Central bank

Inflation tests Fed’s patience again

14 July 2021 • 4 mins read
  • June’s consumer price index (CPI) again beat expectations with headline and core prices surging by 0.9%MoM each to yield inflation rates of 5.4%YoY and 4.5%YoY respectively.
  • Excluding volatile food and energy costs, core inflation is now at its highest level since 1991 and well above the Federal Reserve’s 2% goal.
  • But the Fed is still likely to see the sharp summer increases in inflation as being only transitory as the US economy reopens and will thus will stay dovish to the benefit of risk assets.
  • We expect the Fed will discuss when to taper quantitative easing at its July and September meetings but will wait until December before deciding to slow its bond buying from January.

June’s consumer price index (CPI) was stronger-than-expected for the fourth month in a row, increasing fears that rising inflation will require the Federal Reserve to start tapering its quantitative easing this year to the detriment of risk assets.

Headline and core prices excluding volatile food and energy costs both surged by 0.9%MoM, yielding inflation rates of 5.4%YoY and 4.5%YoY respectively, the highest levels since 2008 and 1991 and well above the Fed’s 2% target. The central bank, however, is still likely to view the increases in inflation being only transitory as the US economy reopens and thus will not respond by starting to taper its bond buying in 2021.

First, June’s inflation pop was again driven by outsized increases in goods prices due to supply shortages that are likely to be resolved in the next few months or because of strong reopening demand for services that is also likely to ease as activity returns to pre-pandemic levels.
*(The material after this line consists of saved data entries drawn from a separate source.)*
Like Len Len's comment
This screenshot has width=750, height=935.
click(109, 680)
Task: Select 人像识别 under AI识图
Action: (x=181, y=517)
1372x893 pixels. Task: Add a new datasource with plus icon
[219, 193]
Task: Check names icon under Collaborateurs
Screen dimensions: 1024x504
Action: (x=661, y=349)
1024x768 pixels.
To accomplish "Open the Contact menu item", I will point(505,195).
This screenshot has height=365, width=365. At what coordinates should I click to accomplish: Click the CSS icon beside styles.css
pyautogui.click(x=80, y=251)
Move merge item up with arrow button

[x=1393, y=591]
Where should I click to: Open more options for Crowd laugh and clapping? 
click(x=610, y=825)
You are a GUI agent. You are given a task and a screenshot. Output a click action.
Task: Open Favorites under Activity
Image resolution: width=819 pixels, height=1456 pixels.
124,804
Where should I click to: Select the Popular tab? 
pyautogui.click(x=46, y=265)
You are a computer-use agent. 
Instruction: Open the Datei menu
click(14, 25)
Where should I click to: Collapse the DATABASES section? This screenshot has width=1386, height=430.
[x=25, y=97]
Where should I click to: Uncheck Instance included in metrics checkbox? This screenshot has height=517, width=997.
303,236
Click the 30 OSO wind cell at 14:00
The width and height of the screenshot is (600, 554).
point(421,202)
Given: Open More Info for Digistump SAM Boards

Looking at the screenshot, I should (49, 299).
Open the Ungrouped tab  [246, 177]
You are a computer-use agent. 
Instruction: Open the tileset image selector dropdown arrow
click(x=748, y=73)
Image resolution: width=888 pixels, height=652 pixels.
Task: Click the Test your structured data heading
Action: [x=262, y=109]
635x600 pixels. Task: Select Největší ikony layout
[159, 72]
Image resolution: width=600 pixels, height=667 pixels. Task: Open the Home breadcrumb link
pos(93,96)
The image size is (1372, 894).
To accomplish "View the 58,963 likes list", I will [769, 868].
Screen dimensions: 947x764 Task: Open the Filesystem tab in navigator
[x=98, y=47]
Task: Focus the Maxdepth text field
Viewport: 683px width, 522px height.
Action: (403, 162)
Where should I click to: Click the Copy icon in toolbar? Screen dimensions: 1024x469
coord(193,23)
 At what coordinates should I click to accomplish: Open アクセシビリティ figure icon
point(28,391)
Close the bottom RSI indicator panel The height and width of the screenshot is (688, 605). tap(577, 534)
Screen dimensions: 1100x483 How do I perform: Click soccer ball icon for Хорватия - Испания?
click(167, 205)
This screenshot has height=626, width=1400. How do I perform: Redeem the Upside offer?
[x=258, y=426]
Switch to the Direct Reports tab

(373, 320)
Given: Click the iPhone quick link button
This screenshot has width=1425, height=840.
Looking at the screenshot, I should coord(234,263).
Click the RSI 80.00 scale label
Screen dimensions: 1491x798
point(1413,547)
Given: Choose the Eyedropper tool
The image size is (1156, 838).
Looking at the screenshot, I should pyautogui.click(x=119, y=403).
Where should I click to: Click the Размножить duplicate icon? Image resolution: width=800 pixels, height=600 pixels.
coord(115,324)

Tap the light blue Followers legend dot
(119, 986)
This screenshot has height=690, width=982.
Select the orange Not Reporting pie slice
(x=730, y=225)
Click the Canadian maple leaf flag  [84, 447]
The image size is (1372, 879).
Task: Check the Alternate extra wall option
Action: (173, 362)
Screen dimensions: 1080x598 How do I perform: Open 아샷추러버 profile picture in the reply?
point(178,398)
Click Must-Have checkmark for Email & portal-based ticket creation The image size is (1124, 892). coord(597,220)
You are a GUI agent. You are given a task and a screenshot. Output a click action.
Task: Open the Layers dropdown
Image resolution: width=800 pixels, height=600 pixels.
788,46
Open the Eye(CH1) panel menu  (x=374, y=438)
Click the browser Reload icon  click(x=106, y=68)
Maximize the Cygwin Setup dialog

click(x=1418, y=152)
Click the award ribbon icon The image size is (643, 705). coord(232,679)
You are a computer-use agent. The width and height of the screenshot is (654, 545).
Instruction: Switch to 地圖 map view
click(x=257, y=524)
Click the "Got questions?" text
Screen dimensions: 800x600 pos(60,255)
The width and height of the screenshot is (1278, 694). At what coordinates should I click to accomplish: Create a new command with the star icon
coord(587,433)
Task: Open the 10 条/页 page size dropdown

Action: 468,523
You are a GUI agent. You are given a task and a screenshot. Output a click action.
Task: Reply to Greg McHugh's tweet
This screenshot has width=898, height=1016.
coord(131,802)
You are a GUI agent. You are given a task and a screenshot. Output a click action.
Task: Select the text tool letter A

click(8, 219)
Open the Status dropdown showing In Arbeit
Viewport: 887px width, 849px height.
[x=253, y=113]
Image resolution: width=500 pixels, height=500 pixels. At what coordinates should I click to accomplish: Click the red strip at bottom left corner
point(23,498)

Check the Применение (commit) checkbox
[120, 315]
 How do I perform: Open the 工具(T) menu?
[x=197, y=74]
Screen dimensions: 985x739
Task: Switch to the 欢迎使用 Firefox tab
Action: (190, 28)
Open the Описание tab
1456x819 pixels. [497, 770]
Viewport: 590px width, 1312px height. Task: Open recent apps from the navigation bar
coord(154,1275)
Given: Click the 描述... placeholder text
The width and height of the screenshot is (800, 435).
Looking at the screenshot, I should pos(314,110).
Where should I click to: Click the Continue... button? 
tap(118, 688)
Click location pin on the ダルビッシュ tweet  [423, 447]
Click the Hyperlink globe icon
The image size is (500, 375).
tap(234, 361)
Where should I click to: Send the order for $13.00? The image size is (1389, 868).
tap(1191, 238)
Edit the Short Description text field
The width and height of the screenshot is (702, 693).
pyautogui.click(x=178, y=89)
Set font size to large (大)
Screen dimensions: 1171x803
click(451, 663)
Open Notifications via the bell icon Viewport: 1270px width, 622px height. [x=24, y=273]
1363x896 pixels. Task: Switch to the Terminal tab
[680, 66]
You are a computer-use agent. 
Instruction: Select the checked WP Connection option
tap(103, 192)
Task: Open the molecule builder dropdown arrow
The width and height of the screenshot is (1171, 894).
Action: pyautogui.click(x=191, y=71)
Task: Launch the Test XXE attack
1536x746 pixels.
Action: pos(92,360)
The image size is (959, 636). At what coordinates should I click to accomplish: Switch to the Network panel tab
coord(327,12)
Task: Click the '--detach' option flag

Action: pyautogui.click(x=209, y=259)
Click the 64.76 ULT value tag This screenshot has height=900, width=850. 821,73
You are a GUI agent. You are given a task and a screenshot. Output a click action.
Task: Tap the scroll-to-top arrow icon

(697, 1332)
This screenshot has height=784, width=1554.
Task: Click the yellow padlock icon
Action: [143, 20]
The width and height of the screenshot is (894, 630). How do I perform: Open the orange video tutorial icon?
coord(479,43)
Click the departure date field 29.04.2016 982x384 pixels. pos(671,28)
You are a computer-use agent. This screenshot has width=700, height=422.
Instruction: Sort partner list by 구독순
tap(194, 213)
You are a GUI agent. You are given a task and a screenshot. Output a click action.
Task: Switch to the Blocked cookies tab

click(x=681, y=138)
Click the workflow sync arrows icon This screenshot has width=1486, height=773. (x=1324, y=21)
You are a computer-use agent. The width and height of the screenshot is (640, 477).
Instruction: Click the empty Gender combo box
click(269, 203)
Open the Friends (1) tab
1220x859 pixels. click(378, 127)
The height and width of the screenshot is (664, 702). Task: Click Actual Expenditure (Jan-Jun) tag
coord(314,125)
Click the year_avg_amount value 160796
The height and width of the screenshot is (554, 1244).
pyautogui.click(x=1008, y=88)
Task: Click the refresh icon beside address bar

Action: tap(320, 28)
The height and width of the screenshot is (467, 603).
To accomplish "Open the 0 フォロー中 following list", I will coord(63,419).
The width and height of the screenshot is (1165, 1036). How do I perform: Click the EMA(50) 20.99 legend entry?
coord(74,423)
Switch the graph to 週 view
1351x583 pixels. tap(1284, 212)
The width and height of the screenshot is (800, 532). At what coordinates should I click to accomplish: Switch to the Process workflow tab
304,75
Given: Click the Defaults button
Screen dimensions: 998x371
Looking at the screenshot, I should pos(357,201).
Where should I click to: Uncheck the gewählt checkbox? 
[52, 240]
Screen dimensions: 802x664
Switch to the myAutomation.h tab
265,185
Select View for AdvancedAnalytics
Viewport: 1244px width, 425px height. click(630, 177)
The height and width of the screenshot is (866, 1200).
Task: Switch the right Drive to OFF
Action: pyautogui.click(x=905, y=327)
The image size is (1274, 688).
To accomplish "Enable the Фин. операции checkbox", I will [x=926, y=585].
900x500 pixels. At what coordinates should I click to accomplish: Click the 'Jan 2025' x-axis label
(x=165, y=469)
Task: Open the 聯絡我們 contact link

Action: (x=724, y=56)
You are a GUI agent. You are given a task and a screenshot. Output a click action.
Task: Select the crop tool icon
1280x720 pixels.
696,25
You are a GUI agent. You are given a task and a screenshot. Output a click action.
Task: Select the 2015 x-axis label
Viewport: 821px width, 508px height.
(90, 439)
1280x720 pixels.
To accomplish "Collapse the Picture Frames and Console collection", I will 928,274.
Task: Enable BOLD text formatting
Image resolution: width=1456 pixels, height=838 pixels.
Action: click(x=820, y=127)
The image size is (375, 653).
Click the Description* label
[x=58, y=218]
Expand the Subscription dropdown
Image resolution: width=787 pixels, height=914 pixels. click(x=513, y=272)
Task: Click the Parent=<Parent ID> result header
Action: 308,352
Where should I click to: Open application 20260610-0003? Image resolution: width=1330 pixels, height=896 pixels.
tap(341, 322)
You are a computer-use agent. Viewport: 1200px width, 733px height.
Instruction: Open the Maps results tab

For example, used car prices jumped by another 10.5%MoM and new cars increased by 2.0%MoM as the global shortage of semiconductors hinders production. Retail used car prices have thus increased by 29% this year but wholesale prices for used cars have already started to moderate. Similarly, hotels and other lodging costs away from home surged by 7.0%MoM and airline fares rose by 2.7%MoM. But lodging prices are now higher than the start of last year, implying further upside here in lodging costs may be limited.

Source: Bank of Singapore, Bloomberg.

Fed officials will note that June’s increases in new cars, used cars, lodging costs and airline fares accounted for almost all the 0.9%MoM increase in core CPI last month, reinforcing the central bank’s view that the sharp summer increases in inflation above its 2% target are likely to be only temporary. After June’s CPI data was released overnight, San Francisco Fed President Daly said: ‘I really do see this as temporary, the used cars really being a good example.’

Second, despite the near-term increases in inflation as the economy reopens, long-term inflation expectations continue to be stable around the Fed’s 2% target. For example, 10Y breakeven rates are currently at 2.38% only.

Fed policymakers will keep watching the inflation data as not all the increase in June’s prices were due to temporary, cyclical factors. The chart shows owners’ equivalent rent (OER), a more persistent source of inflation in the economy, rose by 0.3%MoM and 2.3%YoY. But a sudden, hawkish shift in the Fed’s patient outlook still seems unlikely as officials will want to see how inflation evolves over the next few months as the economy reopens, whether the new delta variant spreads further and if the labour market continues to recover from the pandemic. We thus expect the Fed will still be slow to taper quantitative easing, discussing the timing at its July and September meetings but only announcing in December that its bond buying will start being reduced from January next year.